* _TASK PROMPT_:
Copy the rows below, changing every "GUI agent" to "screen assistant" and leaving the rest untouched.

* BEGIN INFORMATION SUPPLIED *

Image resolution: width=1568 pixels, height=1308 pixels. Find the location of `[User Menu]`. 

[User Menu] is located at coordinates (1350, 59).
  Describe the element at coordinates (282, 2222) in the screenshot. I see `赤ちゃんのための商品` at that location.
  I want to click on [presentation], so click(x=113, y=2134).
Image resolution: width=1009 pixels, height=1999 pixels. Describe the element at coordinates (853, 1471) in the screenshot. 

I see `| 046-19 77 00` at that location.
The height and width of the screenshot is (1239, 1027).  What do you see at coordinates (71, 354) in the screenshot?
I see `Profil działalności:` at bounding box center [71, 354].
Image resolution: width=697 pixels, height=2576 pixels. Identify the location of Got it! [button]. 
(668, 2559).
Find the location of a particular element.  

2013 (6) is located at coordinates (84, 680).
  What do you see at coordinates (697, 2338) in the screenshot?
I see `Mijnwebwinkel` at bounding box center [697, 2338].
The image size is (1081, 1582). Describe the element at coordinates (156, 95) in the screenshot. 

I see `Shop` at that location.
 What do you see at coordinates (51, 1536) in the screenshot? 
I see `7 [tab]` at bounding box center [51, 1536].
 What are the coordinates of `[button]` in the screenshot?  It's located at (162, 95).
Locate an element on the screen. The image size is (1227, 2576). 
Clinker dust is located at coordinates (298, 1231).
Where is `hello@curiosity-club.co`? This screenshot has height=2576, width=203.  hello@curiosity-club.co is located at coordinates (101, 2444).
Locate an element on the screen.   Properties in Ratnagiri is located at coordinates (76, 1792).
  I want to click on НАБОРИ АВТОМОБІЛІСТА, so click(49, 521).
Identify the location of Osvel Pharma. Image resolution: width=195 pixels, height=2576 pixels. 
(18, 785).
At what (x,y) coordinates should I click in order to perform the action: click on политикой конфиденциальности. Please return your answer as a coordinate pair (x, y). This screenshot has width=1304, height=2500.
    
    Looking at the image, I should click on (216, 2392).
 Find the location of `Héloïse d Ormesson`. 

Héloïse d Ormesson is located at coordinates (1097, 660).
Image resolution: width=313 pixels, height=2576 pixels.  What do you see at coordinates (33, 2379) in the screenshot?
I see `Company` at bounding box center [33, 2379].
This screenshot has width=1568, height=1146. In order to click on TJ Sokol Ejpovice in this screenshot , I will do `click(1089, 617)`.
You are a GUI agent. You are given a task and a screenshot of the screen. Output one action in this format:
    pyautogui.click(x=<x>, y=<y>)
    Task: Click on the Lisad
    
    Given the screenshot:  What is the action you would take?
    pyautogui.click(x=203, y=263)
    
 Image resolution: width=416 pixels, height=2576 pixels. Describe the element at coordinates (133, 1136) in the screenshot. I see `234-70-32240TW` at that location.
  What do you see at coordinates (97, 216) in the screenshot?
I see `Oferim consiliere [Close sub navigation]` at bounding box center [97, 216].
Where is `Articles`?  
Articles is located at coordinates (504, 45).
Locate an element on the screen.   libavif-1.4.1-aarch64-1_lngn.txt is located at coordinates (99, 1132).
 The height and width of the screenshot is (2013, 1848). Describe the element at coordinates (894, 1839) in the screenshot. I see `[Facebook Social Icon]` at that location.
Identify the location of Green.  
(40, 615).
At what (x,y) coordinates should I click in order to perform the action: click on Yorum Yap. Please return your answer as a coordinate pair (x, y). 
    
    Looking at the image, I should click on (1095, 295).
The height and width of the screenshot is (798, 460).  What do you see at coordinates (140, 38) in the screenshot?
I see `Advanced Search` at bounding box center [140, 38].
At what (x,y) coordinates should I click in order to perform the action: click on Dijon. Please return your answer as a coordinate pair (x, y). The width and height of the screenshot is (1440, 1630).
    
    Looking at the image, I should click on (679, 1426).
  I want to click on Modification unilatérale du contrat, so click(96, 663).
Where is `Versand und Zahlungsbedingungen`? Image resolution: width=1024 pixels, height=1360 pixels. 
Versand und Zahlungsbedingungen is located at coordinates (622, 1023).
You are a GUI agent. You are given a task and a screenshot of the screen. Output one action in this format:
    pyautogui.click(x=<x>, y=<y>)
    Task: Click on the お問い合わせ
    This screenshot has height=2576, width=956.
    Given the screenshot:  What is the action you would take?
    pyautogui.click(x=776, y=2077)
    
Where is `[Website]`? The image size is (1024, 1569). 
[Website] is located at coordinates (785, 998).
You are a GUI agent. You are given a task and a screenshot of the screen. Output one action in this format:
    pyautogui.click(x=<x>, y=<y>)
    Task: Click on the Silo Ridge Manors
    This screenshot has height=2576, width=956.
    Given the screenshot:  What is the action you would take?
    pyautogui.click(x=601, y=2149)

* END INFORMATION SUPPLIED *

* _PROBLEM SOLUTION_:
Image resolution: width=1568 pixels, height=1308 pixels. Find the location of `[User Menu]`. 

[User Menu] is located at coordinates (1350, 59).
  Describe the element at coordinates (282, 2222) in the screenshot. I see `赤ちゃんのための商品` at that location.
  I want to click on [presentation], so click(x=113, y=2134).
Image resolution: width=1009 pixels, height=1999 pixels. Describe the element at coordinates (853, 1471) in the screenshot. 

I see `| 046-19 77 00` at that location.
The height and width of the screenshot is (1239, 1027).  What do you see at coordinates (71, 354) in the screenshot?
I see `Profil działalności:` at bounding box center [71, 354].
Image resolution: width=697 pixels, height=2576 pixels. Identify the location of Got it! [button]. 
(668, 2559).
Find the location of a particular element.  

2013 (6) is located at coordinates (84, 680).
  What do you see at coordinates (697, 2338) in the screenshot?
I see `Mijnwebwinkel` at bounding box center [697, 2338].
The image size is (1081, 1582). Describe the element at coordinates (156, 95) in the screenshot. 

I see `Shop` at that location.
 What do you see at coordinates (51, 1536) in the screenshot? 
I see `7 [tab]` at bounding box center [51, 1536].
 What are the coordinates of `[button]` in the screenshot?  It's located at (162, 95).
Locate an element on the screen. The image size is (1227, 2576). 
Clinker dust is located at coordinates (298, 1231).
Where is `hello@curiosity-club.co`? This screenshot has height=2576, width=203.  hello@curiosity-club.co is located at coordinates (101, 2444).
Locate an element on the screen.   Properties in Ratnagiri is located at coordinates (76, 1792).
  I want to click on НАБОРИ АВТОМОБІЛІСТА, so click(49, 521).
Identify the location of Osvel Pharma. Image resolution: width=195 pixels, height=2576 pixels. 
(18, 785).
At what (x,y) coordinates should I click in order to perform the action: click on политикой конфиденциальности. Please return your answer as a coordinate pair (x, y). This screenshot has width=1304, height=2500.
    
    Looking at the image, I should click on (216, 2392).
 Find the location of `Héloïse d Ormesson`. 

Héloïse d Ormesson is located at coordinates (1097, 660).
Image resolution: width=313 pixels, height=2576 pixels.  What do you see at coordinates (33, 2379) in the screenshot?
I see `Company` at bounding box center [33, 2379].
This screenshot has width=1568, height=1146. In order to click on TJ Sokol Ejpovice in this screenshot , I will do `click(1089, 617)`.
You are a screen assistant. You are given a task and a screenshot of the screen. Output one action in this format:
    pyautogui.click(x=<x>, y=<y>)
    Task: Click on the Lisad
    
    Given the screenshot:  What is the action you would take?
    pyautogui.click(x=203, y=263)
    
 Image resolution: width=416 pixels, height=2576 pixels. Describe the element at coordinates (133, 1136) in the screenshot. I see `234-70-32240TW` at that location.
  What do you see at coordinates (97, 216) in the screenshot?
I see `Oferim consiliere [Close sub navigation]` at bounding box center [97, 216].
Where is `Articles`?  
Articles is located at coordinates (504, 45).
Locate an element on the screen.   libavif-1.4.1-aarch64-1_lngn.txt is located at coordinates (99, 1132).
 The height and width of the screenshot is (2013, 1848). Describe the element at coordinates (894, 1839) in the screenshot. I see `[Facebook Social Icon]` at that location.
Identify the location of Green.  
(40, 615).
At what (x,y) coordinates should I click in order to perform the action: click on Yorum Yap. Please return your answer as a coordinate pair (x, y). 
    
    Looking at the image, I should click on (1095, 295).
The height and width of the screenshot is (798, 460).  What do you see at coordinates (140, 38) in the screenshot?
I see `Advanced Search` at bounding box center [140, 38].
At what (x,y) coordinates should I click in order to perform the action: click on Dijon. Please return your answer as a coordinate pair (x, y). The width and height of the screenshot is (1440, 1630).
    
    Looking at the image, I should click on (679, 1426).
  I want to click on Modification unilatérale du contrat, so click(96, 663).
Where is `Versand und Zahlungsbedingungen`? Image resolution: width=1024 pixels, height=1360 pixels. 
Versand und Zahlungsbedingungen is located at coordinates (622, 1023).
You are a screen assistant. You are given a task and a screenshot of the screen. Output one action in this format:
    pyautogui.click(x=<x>, y=<y>)
    Task: Click on the お問い合わせ
    This screenshot has height=2576, width=956.
    Given the screenshot:  What is the action you would take?
    pyautogui.click(x=776, y=2077)
    
Where is `[Website]`? The image size is (1024, 1569). 
[Website] is located at coordinates (785, 998).
You are a screen assistant. You are given a task and a screenshot of the screen. Output one action in this format:
    pyautogui.click(x=<x>, y=<y>)
    Task: Click on the Silo Ridge Manors
    This screenshot has height=2576, width=956.
    Given the screenshot:  What is the action you would take?
    pyautogui.click(x=601, y=2149)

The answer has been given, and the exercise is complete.